Sustainable design principles (summary)

  • Energy-efficient models: pruning, quantisation, distillation; architectures such as MobileNet and EfficientNet when latency and power matter.
  • Lean data: deduplication, compression, selective collection, active learning to label the most informative rows.
  • Efficient training: transfer learning (for example fine-tuning BERT), AutoML platforms (Google Cloud AutoML, H2O AutoML, AutoKeras), Bayesian or staged hyperparameter search instead of exhaustive grids.
  • Scalable architecture: modular pipelines, microservices, elastic scaling with Kubernetes, serverless for bursty inference, versioning to avoid full retrains.

Measuring and monitoring

You cannot improve what you do not measure. Typical indicators:

  • Energy / carbon: kWh per training job, estimated CO₂e per 1M inferences, trend lines after optimisations.
  • Storage and I/O: deduplication ratio, cache hit rate, bytes moved per experiment.
  • Model efficiency: accuracy per parameter, accuracy per millisecond latency, epochs-to-target metric.
  • Lifecycle view: periodic assessments of training, serving and cooling impacts (see vendor LCA-style reporting from major clouds).

Key point

Treat sustainability metrics like reliability SLOs: define owners, dashboards and review cadence—otherwise “green AI” slides become shelfware.

Continuous improvement

Sustainability is iterative: models drift, grids get cleaner, hardware improves. Bake in quarterly reviews of model catalogue, experiment hygiene, retirement of unused datasets and refresh of efficiency baselines.

Case study: Foodforecast (demand forecasting vs food waste)

Food waste in bakeries ties to mis-estimated demand. ML forecasting that blends sales history, weather, events and promotions can align production with demand, cutting spoilage and embodied energy from ingredients and ovens.

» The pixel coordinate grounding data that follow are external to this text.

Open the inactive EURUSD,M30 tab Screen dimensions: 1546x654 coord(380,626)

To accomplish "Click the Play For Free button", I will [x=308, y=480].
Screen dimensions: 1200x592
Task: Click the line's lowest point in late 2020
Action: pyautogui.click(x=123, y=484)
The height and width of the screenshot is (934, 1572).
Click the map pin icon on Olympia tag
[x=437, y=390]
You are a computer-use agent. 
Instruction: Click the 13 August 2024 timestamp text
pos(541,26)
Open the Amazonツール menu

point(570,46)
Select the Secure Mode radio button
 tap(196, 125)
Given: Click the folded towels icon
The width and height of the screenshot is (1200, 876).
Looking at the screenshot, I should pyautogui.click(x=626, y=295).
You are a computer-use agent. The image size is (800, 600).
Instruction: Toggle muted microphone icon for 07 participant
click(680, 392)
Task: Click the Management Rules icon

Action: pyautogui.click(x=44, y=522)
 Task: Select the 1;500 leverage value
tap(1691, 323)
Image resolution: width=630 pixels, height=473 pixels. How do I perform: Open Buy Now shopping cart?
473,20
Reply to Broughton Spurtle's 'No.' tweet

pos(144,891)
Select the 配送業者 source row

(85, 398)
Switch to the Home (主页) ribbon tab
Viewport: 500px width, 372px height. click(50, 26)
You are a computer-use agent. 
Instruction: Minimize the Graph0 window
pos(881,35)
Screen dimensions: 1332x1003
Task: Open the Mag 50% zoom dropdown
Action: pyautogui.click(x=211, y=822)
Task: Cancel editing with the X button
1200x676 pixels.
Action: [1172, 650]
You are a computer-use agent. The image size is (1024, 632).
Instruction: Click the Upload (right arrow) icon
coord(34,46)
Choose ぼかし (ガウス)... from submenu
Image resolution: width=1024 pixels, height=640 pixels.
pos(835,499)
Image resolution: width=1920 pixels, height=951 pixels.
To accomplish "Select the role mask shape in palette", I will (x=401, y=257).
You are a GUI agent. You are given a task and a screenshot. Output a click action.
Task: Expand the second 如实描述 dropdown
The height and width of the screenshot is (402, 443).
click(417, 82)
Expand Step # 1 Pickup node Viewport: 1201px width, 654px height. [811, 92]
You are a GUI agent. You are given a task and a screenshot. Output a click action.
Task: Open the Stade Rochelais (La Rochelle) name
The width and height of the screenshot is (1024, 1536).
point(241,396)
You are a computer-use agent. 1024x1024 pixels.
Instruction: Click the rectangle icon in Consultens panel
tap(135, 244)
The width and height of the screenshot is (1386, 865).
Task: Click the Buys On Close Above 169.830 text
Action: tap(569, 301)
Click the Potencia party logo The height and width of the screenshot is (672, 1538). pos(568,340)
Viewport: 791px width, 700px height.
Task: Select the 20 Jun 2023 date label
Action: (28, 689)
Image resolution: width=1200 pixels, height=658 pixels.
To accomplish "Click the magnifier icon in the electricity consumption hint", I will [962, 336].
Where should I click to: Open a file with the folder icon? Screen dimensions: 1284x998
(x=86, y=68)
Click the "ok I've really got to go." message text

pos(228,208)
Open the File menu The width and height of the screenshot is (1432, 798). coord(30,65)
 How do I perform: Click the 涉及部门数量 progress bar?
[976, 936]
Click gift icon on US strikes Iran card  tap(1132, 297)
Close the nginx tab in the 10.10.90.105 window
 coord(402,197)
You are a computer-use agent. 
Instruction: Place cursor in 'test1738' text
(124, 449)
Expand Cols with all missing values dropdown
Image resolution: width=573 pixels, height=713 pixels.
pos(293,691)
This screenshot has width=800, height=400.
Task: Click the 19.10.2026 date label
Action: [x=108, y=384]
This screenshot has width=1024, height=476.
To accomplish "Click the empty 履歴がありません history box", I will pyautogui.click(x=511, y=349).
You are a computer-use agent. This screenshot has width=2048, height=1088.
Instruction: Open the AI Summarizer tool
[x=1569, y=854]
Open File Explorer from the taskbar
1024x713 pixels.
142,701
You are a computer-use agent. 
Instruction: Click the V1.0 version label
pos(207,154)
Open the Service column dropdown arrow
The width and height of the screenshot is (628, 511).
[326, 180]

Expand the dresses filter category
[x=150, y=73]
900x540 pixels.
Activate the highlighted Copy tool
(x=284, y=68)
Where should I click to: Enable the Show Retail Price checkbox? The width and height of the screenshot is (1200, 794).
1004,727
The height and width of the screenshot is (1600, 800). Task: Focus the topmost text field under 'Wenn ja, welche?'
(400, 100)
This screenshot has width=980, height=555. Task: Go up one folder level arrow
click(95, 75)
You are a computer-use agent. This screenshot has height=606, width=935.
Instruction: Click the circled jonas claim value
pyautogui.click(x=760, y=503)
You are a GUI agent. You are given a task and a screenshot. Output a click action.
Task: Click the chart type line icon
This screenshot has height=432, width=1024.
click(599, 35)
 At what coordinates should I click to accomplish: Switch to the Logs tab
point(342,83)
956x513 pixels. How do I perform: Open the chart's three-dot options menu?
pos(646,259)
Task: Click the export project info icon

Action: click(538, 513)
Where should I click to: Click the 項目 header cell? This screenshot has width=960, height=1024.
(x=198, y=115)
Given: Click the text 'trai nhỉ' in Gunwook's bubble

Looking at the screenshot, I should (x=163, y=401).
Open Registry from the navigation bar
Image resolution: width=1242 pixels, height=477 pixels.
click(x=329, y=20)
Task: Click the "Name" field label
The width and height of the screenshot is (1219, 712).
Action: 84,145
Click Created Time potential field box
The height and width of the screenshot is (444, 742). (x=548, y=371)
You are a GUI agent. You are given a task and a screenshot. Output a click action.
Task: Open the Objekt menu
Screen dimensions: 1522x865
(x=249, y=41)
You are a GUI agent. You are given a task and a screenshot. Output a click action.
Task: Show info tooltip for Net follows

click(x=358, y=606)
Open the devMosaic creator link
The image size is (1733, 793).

For methodology and lifecycle framing, see the research discussion on ML-based demand forecasting and bakery environmental impacts.

Action item: Quiz

Question 1 of 2
Why is transfer learning often more sustainable than training a huge model from scratch?
  • A. It always improves accuracy
  • B. It removes the need for validation data
  • C. It reuses pretrained representations so you train fewer parameters for your task
  • D. It eliminates inference cost
Correct Answer: C

Feedback: Fine-tuning focuses compute on the delta your domain needs.

In the Foodforecast-style scenario, what is the primary sustainability mechanism?
  • A. Better demand prediction reduces overproduction and downstream waste
  • B. Larger neural networks always use less energy
  • C. Deleting all historical sales data
  • D. Running training jobs without monitoring
Correct Answer: A

Feedback: The environmental win comes from producing closer to true demand, not from model size alone.